Splinters
Being a kiddo in the great Pacific Northwest means you are probably spending a lot of time outdoors with your card-holding REI-member parents. And when left to the wooded elements, splinters are bound to happen.
Most splinters that kiddos get are small and only poke through the very outer layer of skin. Kids often will not complain about them. If they are not painful and just in that top layer, you can just leave them alone, and they will eventually fall out on their own with very little chance of infection or other fanfare. Now if they have a painful splinter and let you try to pull it out with small tweezers, go for it! But I do not know very many kiddos who will let you go after a splinter more than once, and it often takes a few tries to get out the little piece of wood. So with your first attempt, make it count:
Clean the area with running water
With the tweezers, grab the splinter as close to the skin as possible and try to draw it out in a straight line at the same angle it goes into the skin
Once removed, you can squeeze the area gently to see if there is slight bleeding that can fill in the small hole caused by the splinter and even push some of the dirt out
Clean the area again with running water, dry the area gently, and put a little Band-Aid over it
If your kiddo won’t let you touch the splinter, then the first thing that I do is soak the area in the bathtub or in a small dish of warm water.
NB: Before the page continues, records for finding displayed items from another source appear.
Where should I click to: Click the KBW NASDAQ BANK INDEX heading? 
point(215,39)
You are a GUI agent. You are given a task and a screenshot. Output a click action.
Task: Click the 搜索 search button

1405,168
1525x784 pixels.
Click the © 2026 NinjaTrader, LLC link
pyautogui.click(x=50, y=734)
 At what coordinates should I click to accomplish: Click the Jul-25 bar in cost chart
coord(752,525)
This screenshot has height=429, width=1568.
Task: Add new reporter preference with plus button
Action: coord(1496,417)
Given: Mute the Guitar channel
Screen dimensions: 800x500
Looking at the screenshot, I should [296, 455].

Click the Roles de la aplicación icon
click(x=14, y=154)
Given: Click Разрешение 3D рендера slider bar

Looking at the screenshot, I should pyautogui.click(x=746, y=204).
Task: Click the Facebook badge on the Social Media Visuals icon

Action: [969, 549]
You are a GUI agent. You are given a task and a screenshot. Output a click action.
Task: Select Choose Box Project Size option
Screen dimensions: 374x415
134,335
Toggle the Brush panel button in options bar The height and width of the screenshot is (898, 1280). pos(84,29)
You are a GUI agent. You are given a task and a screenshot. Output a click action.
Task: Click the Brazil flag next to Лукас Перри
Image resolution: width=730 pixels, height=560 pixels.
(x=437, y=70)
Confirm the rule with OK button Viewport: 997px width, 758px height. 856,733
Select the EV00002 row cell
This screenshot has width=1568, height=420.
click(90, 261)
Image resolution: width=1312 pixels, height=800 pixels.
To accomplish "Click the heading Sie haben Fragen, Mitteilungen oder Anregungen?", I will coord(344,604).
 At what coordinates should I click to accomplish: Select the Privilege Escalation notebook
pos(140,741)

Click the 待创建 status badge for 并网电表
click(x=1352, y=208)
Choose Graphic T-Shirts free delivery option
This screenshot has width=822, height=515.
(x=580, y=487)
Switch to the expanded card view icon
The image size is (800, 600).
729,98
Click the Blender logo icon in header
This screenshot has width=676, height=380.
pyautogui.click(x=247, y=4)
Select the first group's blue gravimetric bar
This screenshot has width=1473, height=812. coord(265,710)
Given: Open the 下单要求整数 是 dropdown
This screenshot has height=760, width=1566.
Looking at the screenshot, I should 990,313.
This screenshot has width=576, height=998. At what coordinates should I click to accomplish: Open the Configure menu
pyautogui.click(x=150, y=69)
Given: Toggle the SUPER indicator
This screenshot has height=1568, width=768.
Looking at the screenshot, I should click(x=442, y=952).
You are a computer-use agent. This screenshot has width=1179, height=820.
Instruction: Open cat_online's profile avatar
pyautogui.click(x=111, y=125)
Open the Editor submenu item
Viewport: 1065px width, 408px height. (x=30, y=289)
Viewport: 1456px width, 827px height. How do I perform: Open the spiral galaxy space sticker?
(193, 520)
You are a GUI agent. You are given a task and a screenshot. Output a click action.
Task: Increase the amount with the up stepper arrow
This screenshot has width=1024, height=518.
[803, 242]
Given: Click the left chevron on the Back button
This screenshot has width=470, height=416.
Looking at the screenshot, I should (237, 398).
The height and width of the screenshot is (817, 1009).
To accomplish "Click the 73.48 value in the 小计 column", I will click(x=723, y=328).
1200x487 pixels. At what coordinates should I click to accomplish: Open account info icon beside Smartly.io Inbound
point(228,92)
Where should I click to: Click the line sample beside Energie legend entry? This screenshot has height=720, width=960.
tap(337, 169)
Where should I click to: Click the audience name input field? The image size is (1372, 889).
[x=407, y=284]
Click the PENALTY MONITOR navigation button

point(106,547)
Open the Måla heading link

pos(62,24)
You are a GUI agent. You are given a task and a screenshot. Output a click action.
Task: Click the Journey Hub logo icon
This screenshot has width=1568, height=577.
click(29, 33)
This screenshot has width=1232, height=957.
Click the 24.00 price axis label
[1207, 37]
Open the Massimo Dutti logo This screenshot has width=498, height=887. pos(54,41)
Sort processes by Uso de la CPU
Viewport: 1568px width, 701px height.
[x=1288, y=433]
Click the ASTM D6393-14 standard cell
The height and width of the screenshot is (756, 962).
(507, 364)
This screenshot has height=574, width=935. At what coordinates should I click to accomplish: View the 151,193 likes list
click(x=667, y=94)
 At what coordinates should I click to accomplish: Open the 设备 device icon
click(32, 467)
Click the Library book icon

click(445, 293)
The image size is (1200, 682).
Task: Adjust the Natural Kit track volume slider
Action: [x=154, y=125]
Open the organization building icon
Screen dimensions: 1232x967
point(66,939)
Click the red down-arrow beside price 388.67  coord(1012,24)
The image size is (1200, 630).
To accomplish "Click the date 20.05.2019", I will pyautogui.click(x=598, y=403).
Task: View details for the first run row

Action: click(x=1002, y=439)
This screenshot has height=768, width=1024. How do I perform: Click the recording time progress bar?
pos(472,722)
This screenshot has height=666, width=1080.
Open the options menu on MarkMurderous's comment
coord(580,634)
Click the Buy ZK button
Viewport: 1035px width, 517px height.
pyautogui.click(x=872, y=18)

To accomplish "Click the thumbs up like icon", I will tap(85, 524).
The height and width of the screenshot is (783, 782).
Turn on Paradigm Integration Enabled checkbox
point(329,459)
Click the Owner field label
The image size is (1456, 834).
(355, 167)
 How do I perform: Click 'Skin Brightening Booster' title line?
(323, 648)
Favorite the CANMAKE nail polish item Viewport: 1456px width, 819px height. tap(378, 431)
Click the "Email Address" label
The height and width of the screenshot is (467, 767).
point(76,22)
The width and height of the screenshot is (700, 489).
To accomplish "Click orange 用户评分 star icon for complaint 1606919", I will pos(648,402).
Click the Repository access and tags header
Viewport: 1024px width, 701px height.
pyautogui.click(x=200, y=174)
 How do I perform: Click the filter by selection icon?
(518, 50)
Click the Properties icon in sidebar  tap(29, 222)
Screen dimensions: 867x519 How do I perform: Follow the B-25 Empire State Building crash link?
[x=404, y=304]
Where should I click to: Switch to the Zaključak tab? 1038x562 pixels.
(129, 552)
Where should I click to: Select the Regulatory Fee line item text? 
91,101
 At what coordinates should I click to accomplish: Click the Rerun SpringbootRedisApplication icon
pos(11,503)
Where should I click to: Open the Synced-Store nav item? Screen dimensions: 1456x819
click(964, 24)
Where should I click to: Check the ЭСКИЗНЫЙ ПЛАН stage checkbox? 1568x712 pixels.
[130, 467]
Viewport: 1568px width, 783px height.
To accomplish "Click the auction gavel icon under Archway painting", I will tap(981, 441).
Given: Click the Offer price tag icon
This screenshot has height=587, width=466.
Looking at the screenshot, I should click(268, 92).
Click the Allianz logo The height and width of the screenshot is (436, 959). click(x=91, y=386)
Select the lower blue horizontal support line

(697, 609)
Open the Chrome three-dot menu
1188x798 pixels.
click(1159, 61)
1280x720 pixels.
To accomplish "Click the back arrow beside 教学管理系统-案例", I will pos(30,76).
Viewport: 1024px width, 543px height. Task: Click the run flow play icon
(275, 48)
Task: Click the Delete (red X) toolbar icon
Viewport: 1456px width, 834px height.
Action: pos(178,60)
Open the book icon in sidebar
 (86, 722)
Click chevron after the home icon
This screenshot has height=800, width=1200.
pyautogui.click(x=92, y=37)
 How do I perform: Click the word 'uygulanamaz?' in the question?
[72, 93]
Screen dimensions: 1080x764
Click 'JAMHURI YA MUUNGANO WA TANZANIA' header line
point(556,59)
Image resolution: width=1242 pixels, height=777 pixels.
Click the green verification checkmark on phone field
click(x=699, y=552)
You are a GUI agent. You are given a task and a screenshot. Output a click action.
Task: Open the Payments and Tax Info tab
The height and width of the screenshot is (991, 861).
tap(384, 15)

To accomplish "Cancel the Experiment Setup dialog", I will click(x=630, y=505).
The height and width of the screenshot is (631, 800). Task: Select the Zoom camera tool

By soaking the fragment of wood, the area of wood exposed to the water will swell and start pushing its way out slowly. Another way to “soak” the splinter is by putting Vaseline on it, which may work better for kids who are reluctant to keep their hand in a bowl of water for more than a couple of minutes. If those things are not working and the splinter is painful, we can always examine it in clinic and see if it needs to come out. With the tools we have in clinic, we can safely remove a splinter in a sterile fashion, limiting the chances of infection.